In many ways, the Versailles peace settlement proved a failure. The promised “self-determination” was limited to Europe, and although the League did establish a “mandate” system to prepare colonies elsewhere for independence, it merely shifted their rulers from the Central Powers to the war’s victors. Moreover, the rising fascist nations—Germany, Italy, and Japan—threw off even a pretense of favoring decolonization and launched imperialist wars in Africa, Europe, and Asia.
Ultimately, it took World War II to shatter the old colonial system. In its aftermath, the imperial powers gradually abandoned their colonial rule in Africa, the Middle East, and Asia. In some cases (for example, in Indonesia, Algeria, and Vietnam), they were driven out by anti-colonial revolutions. More often, however, internal agitation for independence and external pressure by the United Nations led to the advent of self-government, after 1945, in most of the former 80 colonies.
Even so, as the old-style imperialism crumbled, a newer model—replacing outright colonialism with political control through occasional military intervention—arose during the Cold War. For the most part, this new imperialism was practiced by the Soviet Union in Eastern Europe and Afghanistan and by the United States in Latin America and Vietnam. With the end of the Cold War, however, even the new imperialism declined.
Therefore, it came as a shock when, this February, the Russian government, having formally recognized Ukraine’s independence in 1994, launched an old-fashioned imperialist war against that nation. Only a few days before the invasion, Vladimir Putin issued a proclamation denying Ukraine’s right to an independent existence and claiming that Ukraine was “Russian land.” Not surprisingly, the UN General Assembly condemned the invasion by a vote of 141 to 5.
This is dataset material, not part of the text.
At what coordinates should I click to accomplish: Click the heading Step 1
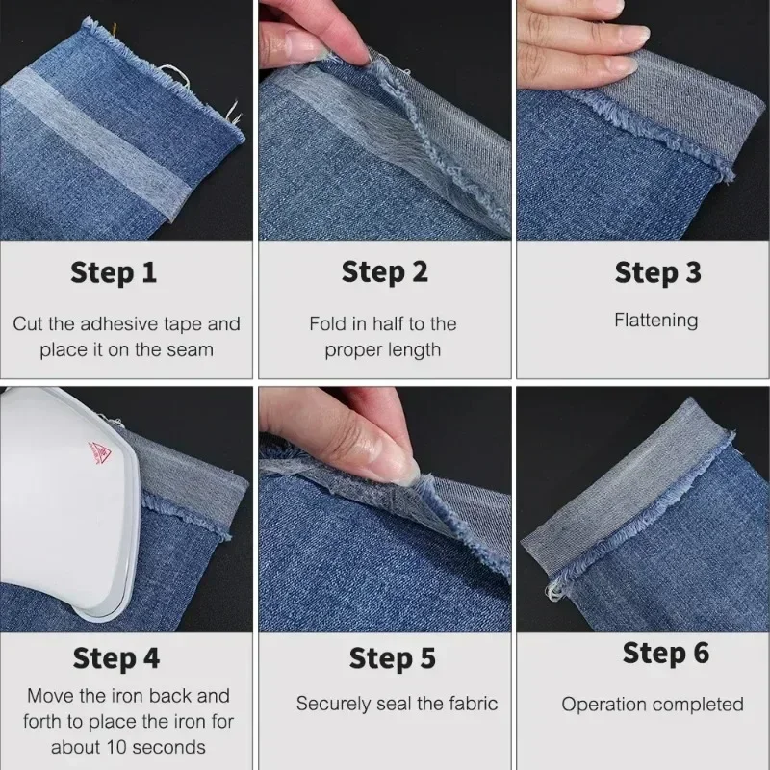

Although Putin justified the military assault by claiming that Ukraine’s membership in NATO would provide an existential threat to Russia, that membership was not at all imminent when the invasion occurred. A month later, when President Zelensky offered to have his nation remain neutral in exchange for a Russian withdrawal from Ukraine, Putin ignored the offer. In May, when Finland and Sweden, horrified by the Russian invasion, announced plans to join NATO, Putin failed to halt it. Instead, this October, Russia annexed about a sixth of Ukraine’s territory. Nor has Putin ever renounced gobbling up the rest of Ukraine.
Can anything be done to bring an end to imperialist wars?
Yes, several things could be done. One that has been effective on some occasions is to mobilize an anti-imperialist movement in the aggressor nation and elsewhere. Another that has worked is for the colonized to militarily resist the imperialist power―although, of course, the human cost can be enormous. Furthermore, the international community can roundly condemn imperialist wars and refuse to recognize territorial annexations that flow from them.
Ultimately, though, the world needs a strengthened international security system that will reject both the old and the new imperialism. In some ways, the United Nations already provides this framework through the UN Charter, the power to levy economic sanctions, and a structure for the mediation of conflicts. Even so, the world organization is not yet strong enough to wipe out the vestiges of imperialist aggression. No single country―and certainly not the imperial nations of the past―has the credibility and power to tackle this project alone. But the world community might just possess enough wisdom and determination to finish the job it began a century ago.